YOUR GOAL:
Until you reach the line containing "Task: Click Batch", reproduce each line of the listing exactly, please, and include that line as well.
────────────────────────────────────────
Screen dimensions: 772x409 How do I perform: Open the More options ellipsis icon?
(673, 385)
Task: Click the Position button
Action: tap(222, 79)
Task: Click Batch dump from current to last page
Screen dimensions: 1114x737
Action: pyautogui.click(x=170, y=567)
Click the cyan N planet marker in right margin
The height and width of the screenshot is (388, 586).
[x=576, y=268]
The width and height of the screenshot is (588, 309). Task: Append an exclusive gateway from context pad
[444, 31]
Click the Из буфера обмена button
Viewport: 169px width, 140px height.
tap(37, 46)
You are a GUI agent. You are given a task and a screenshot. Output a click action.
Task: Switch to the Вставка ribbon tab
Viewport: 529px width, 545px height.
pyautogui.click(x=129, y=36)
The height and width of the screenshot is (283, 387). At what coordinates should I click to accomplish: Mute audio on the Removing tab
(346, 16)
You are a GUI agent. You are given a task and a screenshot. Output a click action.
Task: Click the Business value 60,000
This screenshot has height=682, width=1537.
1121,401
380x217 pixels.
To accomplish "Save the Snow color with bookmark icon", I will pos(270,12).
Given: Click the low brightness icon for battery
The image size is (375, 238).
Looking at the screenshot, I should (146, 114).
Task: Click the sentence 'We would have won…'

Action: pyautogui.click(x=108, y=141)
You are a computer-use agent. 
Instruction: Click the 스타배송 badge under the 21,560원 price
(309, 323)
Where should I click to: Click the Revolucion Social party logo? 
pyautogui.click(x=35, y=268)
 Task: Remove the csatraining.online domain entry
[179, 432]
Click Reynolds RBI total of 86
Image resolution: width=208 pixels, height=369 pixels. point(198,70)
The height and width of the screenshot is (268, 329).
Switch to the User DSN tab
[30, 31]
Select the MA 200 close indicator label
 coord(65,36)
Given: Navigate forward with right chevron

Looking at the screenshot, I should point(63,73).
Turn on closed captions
────────────────────────────────────────
RESULT FOR THIS EXERCISE:
Screen dimensions: 772x409 How do I perform: Open the More options ellipsis icon?
(673, 385)
Task: Click the Position button
Action: tap(222, 79)
Task: Click Batch dump from current to last page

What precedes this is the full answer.